I didn’t take as many notes while watching this film as the visual and verbal jabs kept getting in the way. And while not as cram-packed with yuks as some of its predecessors, many of the gags work. I particularly liked the re-mastered bus/train crash (watch out for that banana peel!) and the very determined locomotive cast in the role. Among the human support are Richard Crenna in the Tommy Lee Jones’ role of overzealous and overboard U.S. Marshal Fergus Falls, barking at his deputies when not engaging in cat-and-Marx Brothers routines with his escaped prisoner. Love interest is provided by Kelly Le Brock as adulterous Lauren Goodhue, the suddenly grief-stricken widow ("You mean I’ll have to start dating again?") of portable potty magnate Hibbing Goodhue (Michael York). Melinda McGraw also gets a few smooches from our hero as she tries to figure out how she relates to all the other players. Sandra Bernhard gets fourth billing but her role lasts less than a minute.

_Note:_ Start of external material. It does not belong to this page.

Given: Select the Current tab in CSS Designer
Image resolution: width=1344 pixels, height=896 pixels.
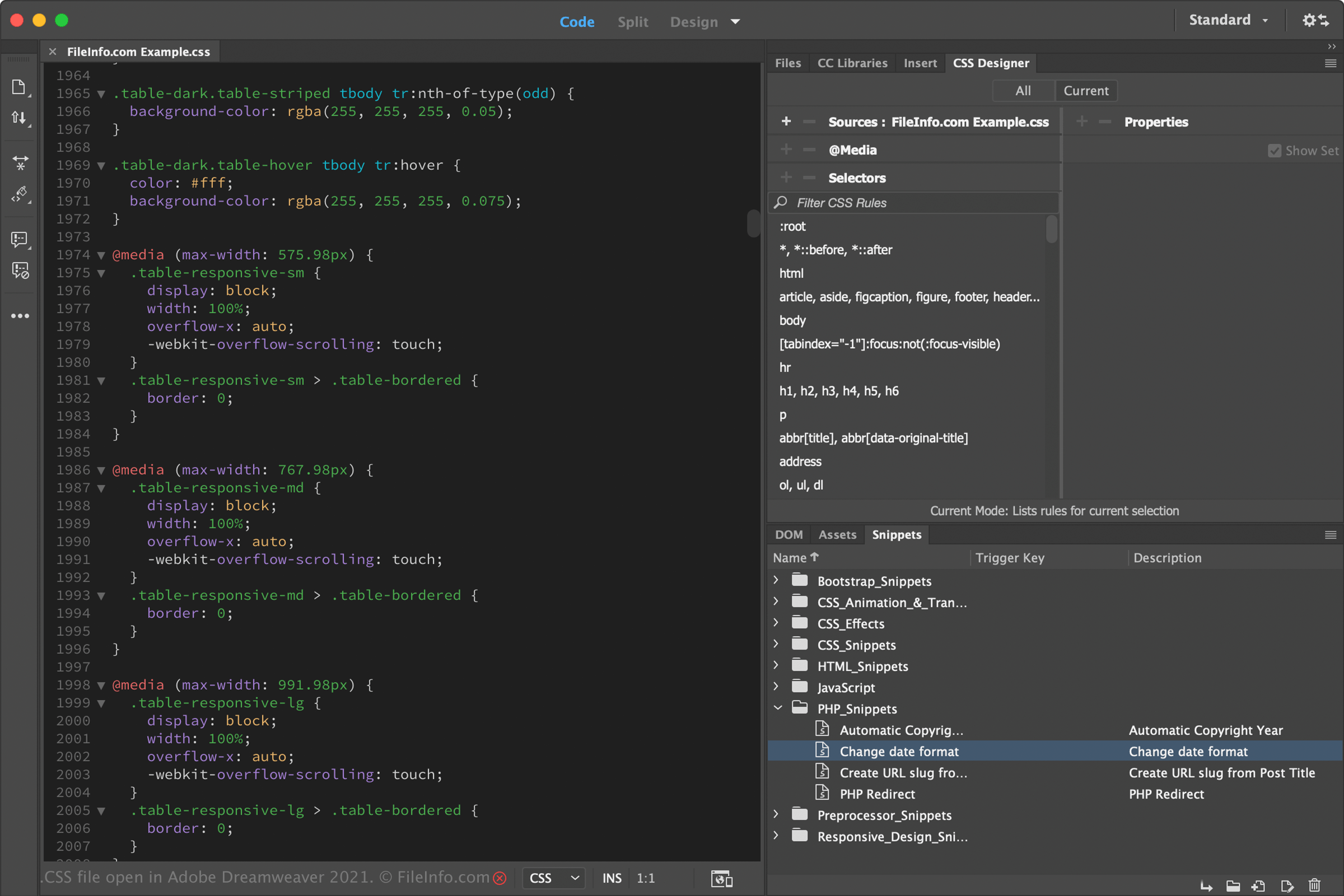Looking at the screenshot, I should tap(1085, 90).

Don’t blink. Aaron Perl is the discombobulated Mr. Potato Head as the one-armed, one-legged, one-eyed (flying purple people eater?) killer with lethal prosthetics.

Finally, DO NOT LEAVE THE THEATER BEFORE THE CREDITS ARE DONE. You should know that this is one of the more enjoyable postscripts for comedies of this ilk. Winning lottery numbers, the director’s favorite lunch on a cold, rainy day, and today’s menu are just a few to watch for. All in all, a nice follow up punch for a knockout of a film.